Well, thank you for putting up with my rambling. It's just that everyone here knows what I mean. you all Get It. That's a comfort to me. Thank you.

Comment by Anita Jeffery on February 18, 2016 at 5:44pm

It's good that you talk with him about death.  He sounds very much like my husband was.  He was my best friend, and I don't say that lightly.  We spent 34 years together, and sometimes there were bad days, months, etc.  He travelled a great deal for work, and I do think that ultimately that made me stronger.  But I was terrified to be without him.  I tried not to let him know.  I knew he was more worried about me then about himself.  One of the hardest things was that the extremely harsh chemo that they use for Pan. Cancer made his skin so sensitive and he would feel terrible pain and I couldn't even touch him.  Probably the last 3 months I couldn't stroke his arm, or hug him.  It makes me so sad right now just thinking how much I wanted to comfort him and couldn't.  I believe as you say about Rocky that my sweet Robert was starting into his own world, and that people who are so extremely ill turn inside and begin to mentally let the illness take them where we can't go.  In the end, I just wanted him to be out of the physical and mental pain he had been in.  I wonder, do you have hospice care yet?

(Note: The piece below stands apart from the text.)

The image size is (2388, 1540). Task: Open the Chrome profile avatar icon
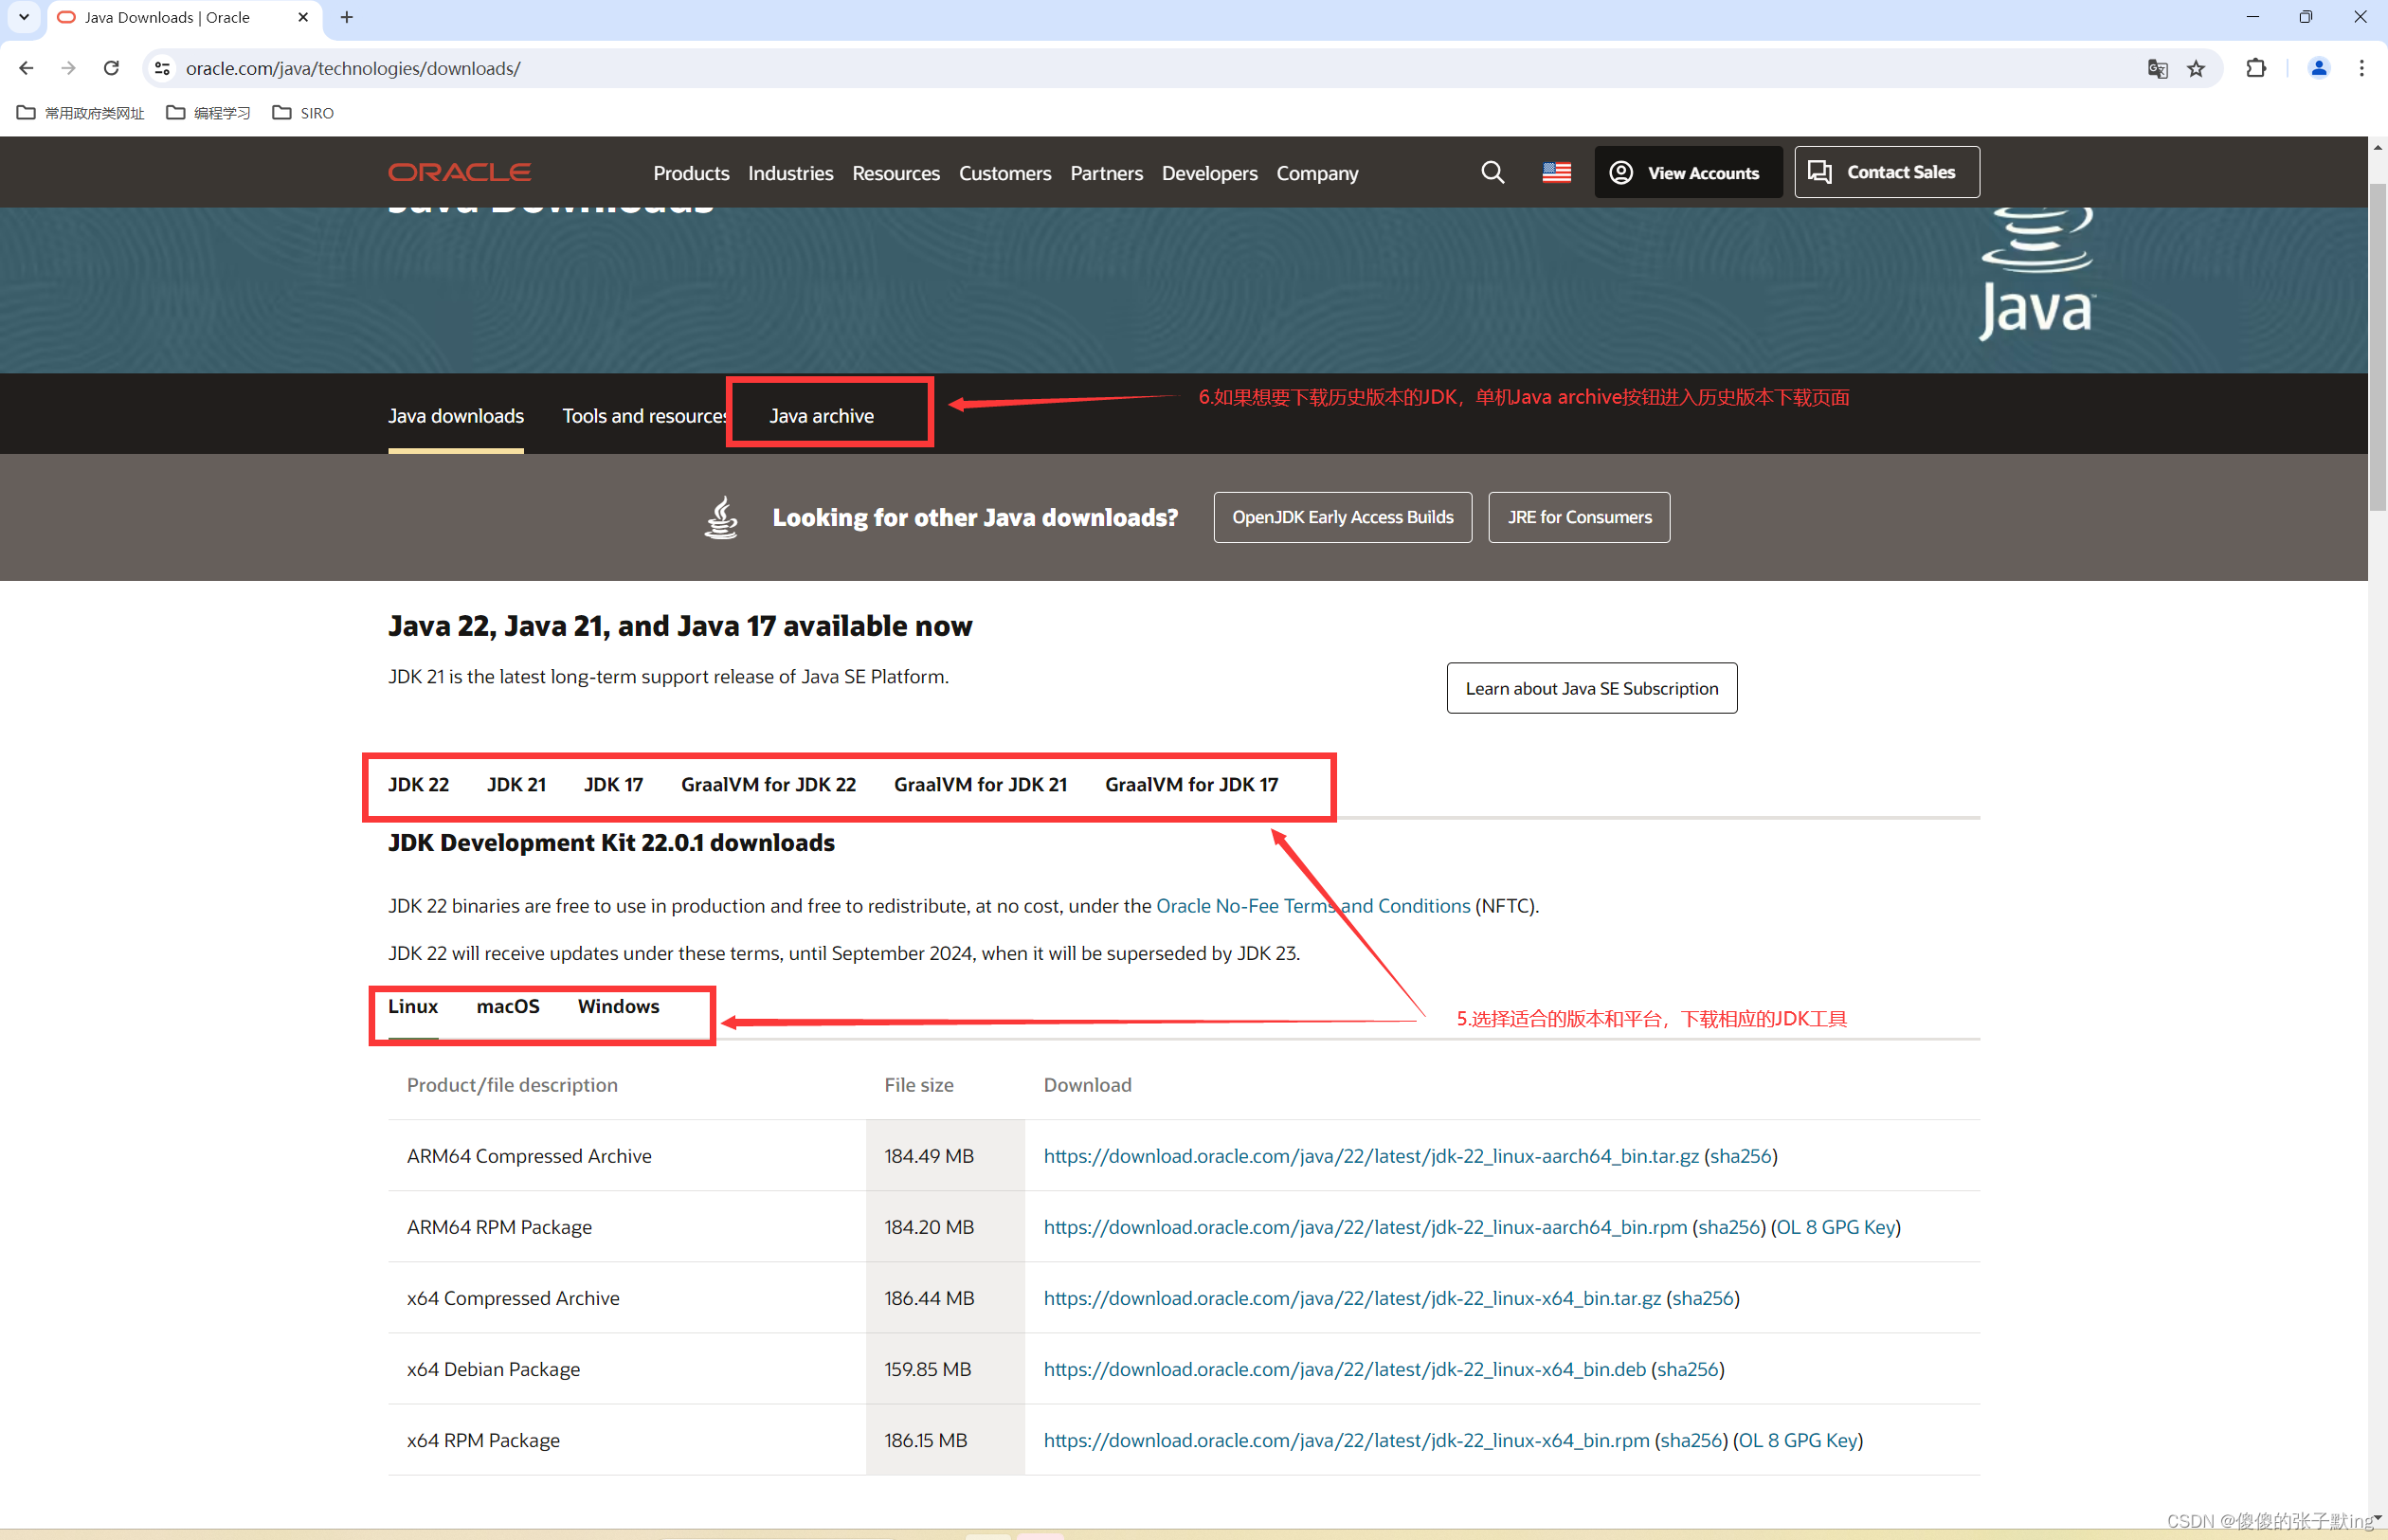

Comment by kathleen akin on February 18, 2016 at 5:27pm

Hi Anita. I talk to Rocky about death a lot. Probably too much. I'm too open and I say what I think, I can't hold it in. I worry, worry, worry, what am I going to do without him. Just the idea of him not being there at night scares me. I'm a sleep walker and have scary, vivid dreams and it's always nice to reach over and feel him laying there next to me. When he's gone I don't know what I will do. There will be no one to look after me. I know that I sound selfish and I tell him all the time. It's his fault for taking such good care of me. I don't know how to do it myself. I will have to learn. That's the kind of stuff I wish we knew ahead of time. maybe if I had been around death more I would know what to do, but for some reason he is going to be the first person I am really close to die. And it's getting close and I don't feel ready. I pray constantly...I need more time! I don't think I'm going to get it. He's so confused and weak and deteriorating.  It's hard to watch. I feel angry that it's happening to him. I don't know who to be mad at. so sometimes I'm mad at him. I fight it. I try to act like everything is the same and he's not sick. But he really is...and it's close.

Comment by Anita Jeffery on February 18, 2016 at 5:12pm

I'm with you Kathleen on the issue of the shock and inability to accept that a loved one will die.  I even talked to my husband, although it felt difficult to discuss his coming death with him, about how our society doesn't really prepare us for death.  Other countries, even 3rd world countries seem to have particular traditions...even extreme ones.  But it makes you wonder if maybe we were able to let go and scream and cry and perform some ritual, if we would be better off.  I will never accept that my husband was taken by such a horrible disease, and it's difficult to understand how my husband's mother, who has been extremely ill for many years (like 20!), has heart problems, kidney problems, etc. turned 82 last December.  It comes back to the issue of life not being fair.  I ask myself still, 13 months later, WHY?